### Excerpted text
>> begin
'An Extraordinarily Beautiful Document': Jefferson's Bill for Proportioning Crimes and Punishments and the Challenge of Republican Punishment

27 Pages Posted: 15 Jul 2005

See all articles by Markus D. Dubber

Markus D. Dubber

University of Toronto - Faculty of Law

Date Written: June 10, 2005

Abstract

By any measure, a dramatic punishment gap today separates the United States from other Western countries. In this paper, I argue that the extreme punitiveness of American criminal law is at least partly attributable to the fact that in the United States the basic challenge of legitimating the state's punishment of its own citizens has not been addressed.

The first and only attempt to derive a system of criminal law from the basic principle of political legitimacy driving the foundation of the American Republic, self-government or autonomy, was Thomas Jefferson's remarkable Virginia "Bill for Proportioning Crimes and Punishments" of 1779. Jefferson's bill was not only limited in scope (dealing with punishments, not with crimes or principles of criminal liability, and only with punishments for a very few offenses at that), but also fell considerably short of its ambition to "deduc[e] from the purposes of society" a principle of proportionate punishment. Rather than setting out a republican approach to criminal law consistent with the principle of autonomy, Jefferson drew on Anglo-Saxon dooms to retain such penalties as ducking and whipping, while making general reference to the need to deter potential offenders through "long-continued spectacles" of penal servitude, to "reform" offenders "committing an inferior injury," and to "exterminate" anyone "whose existence is become inconsistent with the safety of their fellow citizens," albeit only as "the last melancholy resource."
>> end
### Data section
>> begin
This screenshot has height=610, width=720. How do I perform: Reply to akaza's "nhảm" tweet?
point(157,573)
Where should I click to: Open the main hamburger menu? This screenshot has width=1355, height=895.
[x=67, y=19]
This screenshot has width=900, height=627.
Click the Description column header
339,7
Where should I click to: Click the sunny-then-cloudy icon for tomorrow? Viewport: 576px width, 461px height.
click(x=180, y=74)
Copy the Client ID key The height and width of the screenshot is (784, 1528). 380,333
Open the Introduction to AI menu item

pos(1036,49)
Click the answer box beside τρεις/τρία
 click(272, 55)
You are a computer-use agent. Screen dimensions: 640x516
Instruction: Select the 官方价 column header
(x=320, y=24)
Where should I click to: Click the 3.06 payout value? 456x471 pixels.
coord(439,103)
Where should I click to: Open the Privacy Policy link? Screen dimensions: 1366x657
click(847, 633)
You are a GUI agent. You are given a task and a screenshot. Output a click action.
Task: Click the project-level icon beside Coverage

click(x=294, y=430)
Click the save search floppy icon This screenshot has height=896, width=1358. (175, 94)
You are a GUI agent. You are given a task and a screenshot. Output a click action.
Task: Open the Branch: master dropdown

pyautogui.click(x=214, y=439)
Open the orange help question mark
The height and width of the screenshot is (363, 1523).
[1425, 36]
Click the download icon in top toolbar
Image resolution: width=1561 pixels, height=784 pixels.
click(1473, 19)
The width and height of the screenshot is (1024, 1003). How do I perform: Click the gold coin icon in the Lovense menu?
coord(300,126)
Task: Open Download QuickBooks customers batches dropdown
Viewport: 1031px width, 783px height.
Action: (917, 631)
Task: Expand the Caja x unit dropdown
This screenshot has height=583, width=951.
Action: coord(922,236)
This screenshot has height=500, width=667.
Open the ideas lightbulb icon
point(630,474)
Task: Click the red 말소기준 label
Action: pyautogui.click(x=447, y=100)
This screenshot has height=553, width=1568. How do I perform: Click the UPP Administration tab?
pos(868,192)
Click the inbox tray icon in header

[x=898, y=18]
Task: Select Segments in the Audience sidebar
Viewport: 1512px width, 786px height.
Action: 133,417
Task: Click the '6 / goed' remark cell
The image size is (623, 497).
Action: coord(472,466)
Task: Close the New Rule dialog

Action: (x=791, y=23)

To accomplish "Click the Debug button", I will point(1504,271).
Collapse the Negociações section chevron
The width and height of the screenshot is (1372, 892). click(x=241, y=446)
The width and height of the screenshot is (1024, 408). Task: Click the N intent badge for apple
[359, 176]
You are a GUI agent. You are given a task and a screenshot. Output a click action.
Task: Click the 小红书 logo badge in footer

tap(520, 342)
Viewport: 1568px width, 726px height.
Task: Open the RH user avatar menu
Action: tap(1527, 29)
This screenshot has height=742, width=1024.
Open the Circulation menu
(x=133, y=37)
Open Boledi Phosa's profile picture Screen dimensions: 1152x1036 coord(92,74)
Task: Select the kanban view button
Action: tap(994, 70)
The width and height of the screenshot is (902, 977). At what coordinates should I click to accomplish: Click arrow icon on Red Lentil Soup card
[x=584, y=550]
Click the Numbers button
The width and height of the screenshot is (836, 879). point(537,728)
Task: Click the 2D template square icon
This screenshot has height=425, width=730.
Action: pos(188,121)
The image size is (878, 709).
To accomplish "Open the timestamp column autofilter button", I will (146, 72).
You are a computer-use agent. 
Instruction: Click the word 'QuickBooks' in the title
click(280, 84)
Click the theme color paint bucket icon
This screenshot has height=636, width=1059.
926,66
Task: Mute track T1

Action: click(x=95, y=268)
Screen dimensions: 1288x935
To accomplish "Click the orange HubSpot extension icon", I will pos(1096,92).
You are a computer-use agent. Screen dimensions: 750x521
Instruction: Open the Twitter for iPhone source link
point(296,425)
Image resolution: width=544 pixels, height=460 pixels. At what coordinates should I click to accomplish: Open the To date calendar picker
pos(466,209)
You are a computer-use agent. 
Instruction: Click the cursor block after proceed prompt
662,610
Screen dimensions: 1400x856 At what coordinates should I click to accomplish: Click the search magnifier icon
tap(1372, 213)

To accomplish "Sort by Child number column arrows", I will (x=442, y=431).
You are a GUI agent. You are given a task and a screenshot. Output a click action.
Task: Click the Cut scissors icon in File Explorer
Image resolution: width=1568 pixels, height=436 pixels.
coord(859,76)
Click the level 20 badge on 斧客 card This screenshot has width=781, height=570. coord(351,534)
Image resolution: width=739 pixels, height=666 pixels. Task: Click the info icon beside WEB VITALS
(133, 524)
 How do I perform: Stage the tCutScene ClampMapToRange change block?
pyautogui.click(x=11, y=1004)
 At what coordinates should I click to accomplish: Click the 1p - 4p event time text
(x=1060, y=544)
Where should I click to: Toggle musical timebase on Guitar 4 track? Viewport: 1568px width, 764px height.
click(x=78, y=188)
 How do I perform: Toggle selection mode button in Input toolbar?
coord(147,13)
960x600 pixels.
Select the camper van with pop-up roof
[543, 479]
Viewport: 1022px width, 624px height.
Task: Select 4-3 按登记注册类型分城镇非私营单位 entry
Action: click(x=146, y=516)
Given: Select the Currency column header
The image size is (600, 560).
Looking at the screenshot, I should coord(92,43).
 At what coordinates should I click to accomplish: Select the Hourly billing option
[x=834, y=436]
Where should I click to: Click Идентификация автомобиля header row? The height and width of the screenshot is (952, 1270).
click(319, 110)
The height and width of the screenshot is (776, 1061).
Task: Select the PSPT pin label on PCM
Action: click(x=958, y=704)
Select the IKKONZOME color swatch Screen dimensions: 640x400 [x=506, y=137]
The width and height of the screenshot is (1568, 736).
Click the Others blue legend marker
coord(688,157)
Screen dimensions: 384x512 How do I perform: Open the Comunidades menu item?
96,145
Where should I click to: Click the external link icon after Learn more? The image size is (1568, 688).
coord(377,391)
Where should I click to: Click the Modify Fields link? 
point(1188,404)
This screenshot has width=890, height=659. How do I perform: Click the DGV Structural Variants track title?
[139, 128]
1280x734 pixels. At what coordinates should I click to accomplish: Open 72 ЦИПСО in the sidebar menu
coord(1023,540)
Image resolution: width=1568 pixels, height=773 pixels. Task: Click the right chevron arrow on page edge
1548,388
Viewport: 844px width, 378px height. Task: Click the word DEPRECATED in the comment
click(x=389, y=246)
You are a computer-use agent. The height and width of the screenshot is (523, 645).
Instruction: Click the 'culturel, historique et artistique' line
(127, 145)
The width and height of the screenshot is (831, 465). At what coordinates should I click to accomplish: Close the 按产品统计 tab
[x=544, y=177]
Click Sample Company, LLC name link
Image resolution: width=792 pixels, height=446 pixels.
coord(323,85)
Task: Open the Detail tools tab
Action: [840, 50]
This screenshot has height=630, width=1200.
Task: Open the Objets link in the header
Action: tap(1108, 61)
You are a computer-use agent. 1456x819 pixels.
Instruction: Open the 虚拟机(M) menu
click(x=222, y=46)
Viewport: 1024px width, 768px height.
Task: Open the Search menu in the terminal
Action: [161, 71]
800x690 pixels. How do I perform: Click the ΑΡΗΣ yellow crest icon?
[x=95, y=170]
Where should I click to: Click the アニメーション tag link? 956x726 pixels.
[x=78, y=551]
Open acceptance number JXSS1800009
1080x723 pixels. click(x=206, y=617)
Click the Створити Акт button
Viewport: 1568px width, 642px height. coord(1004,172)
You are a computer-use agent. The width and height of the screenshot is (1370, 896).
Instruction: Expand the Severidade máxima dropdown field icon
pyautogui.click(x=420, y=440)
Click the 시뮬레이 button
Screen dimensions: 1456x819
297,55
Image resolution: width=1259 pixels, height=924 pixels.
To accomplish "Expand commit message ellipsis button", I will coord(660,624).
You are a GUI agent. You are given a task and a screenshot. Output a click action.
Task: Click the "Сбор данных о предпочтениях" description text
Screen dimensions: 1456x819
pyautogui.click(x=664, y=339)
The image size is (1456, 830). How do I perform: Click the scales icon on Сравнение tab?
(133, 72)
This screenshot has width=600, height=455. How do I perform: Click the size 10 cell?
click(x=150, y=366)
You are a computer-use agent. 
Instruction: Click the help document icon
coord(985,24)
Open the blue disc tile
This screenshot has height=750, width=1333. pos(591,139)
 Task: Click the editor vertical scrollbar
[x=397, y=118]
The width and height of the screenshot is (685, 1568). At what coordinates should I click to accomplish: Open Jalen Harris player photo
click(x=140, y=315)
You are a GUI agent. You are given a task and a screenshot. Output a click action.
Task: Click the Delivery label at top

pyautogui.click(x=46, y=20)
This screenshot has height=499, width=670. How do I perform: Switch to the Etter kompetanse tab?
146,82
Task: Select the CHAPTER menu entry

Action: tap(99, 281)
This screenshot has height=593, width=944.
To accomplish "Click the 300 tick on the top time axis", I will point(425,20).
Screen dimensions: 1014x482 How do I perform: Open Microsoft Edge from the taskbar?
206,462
>> end
### What is being asked
In the abstract about Jefferson's bill, what purposes of punishment does Jefferson refer to? List each one.

### Finished exercise
- Deterring potential offenders through "long-continued spectacles" of penal servitude
- Reforming offenders "committing an inferior injury"
- Exterminating anyone "whose existence is become inconsistent with the safety of their fellow citizens," only as "the last melancholy resource"